- [Task objective] Rewrite these records with every "coin" replaced by "token", leaving everything else unchanged. Leave the pictures out of your answer.
[Start of Given records]
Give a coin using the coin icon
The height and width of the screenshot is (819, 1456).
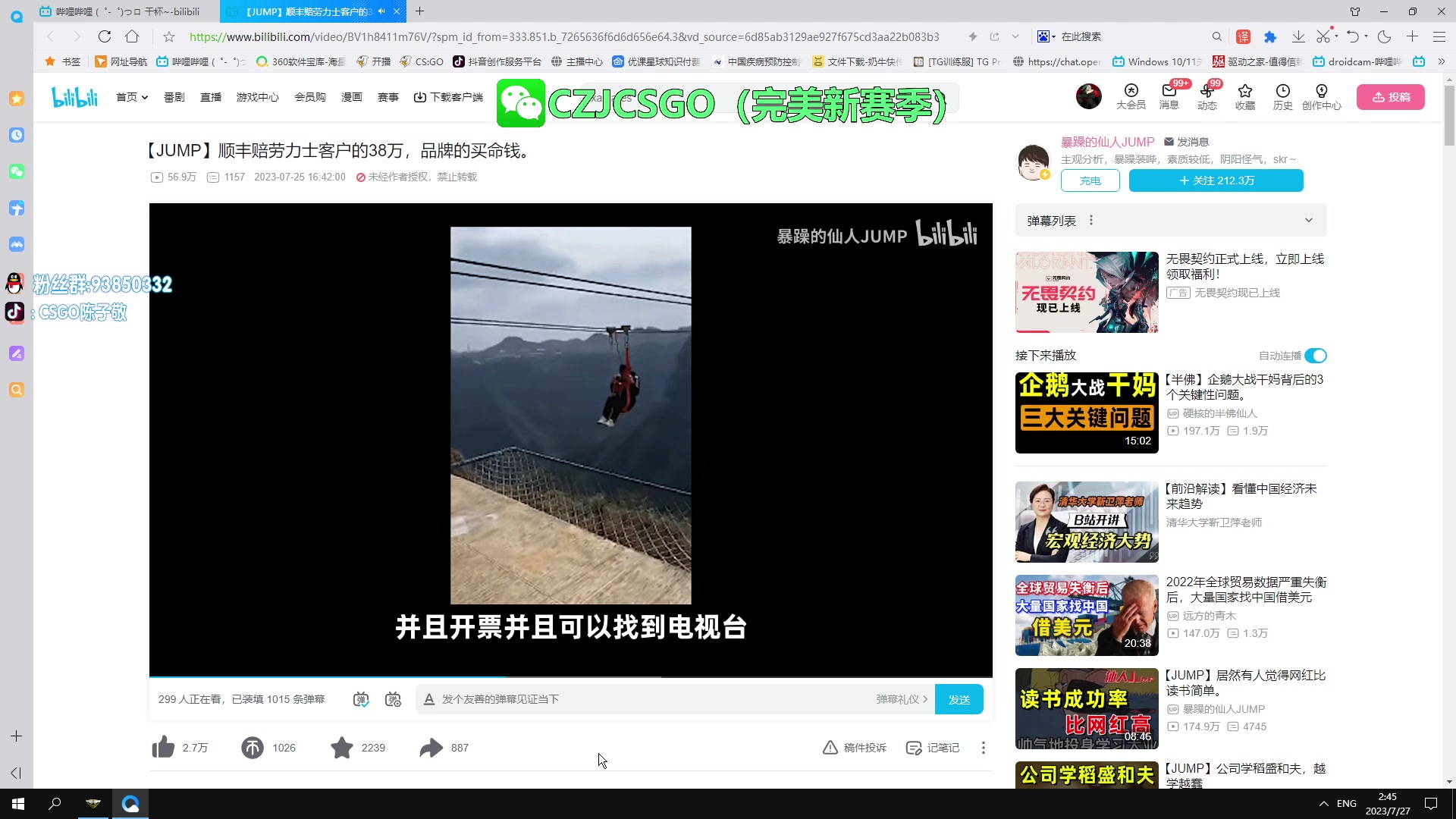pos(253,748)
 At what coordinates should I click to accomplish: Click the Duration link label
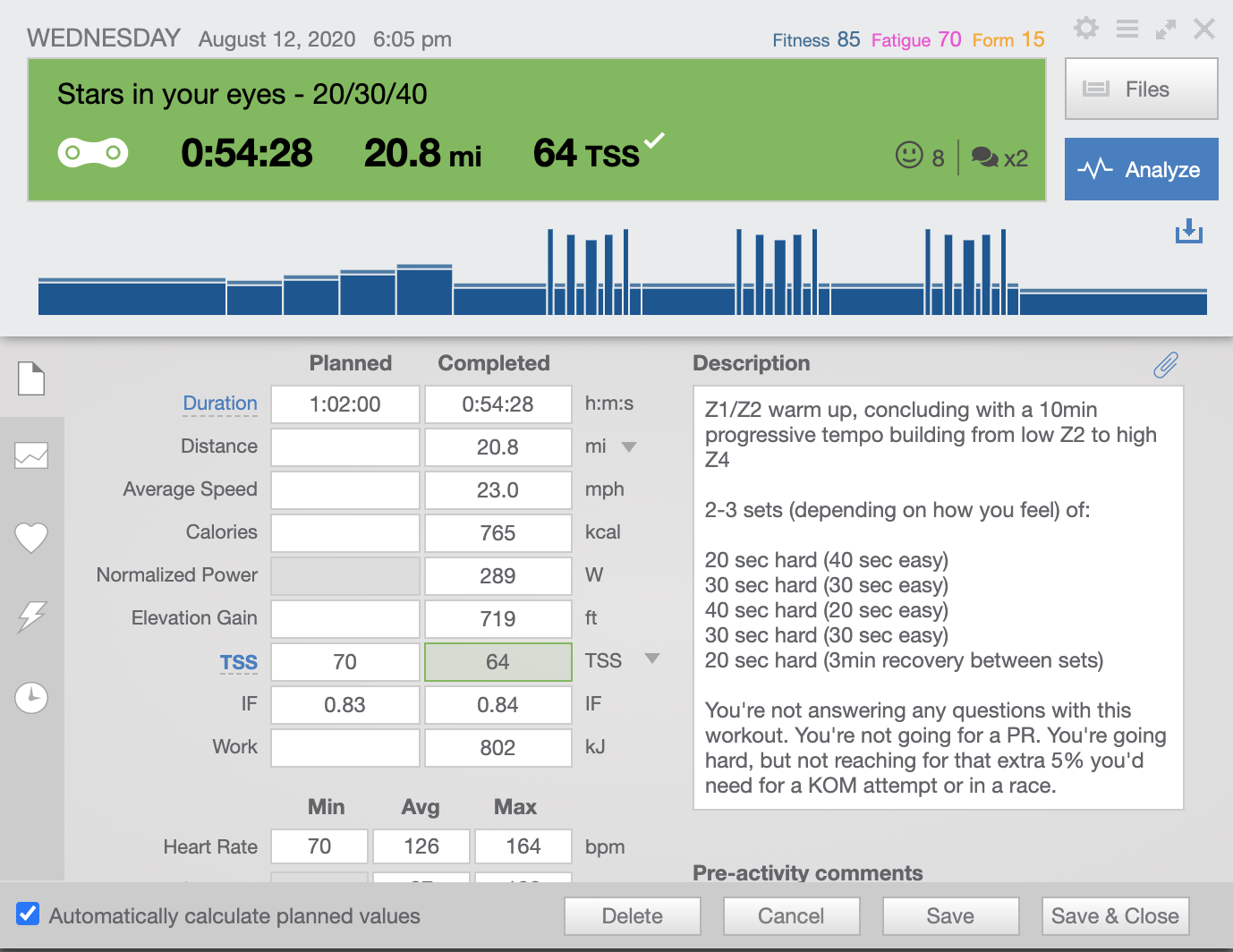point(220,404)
[End of Given records]
- [Solved exercise]
Give a token using the token icon
The height and width of the screenshot is (819, 1456).
pos(253,748)
 At what coordinates should I click to accomplish: Click the Duration link label
point(220,404)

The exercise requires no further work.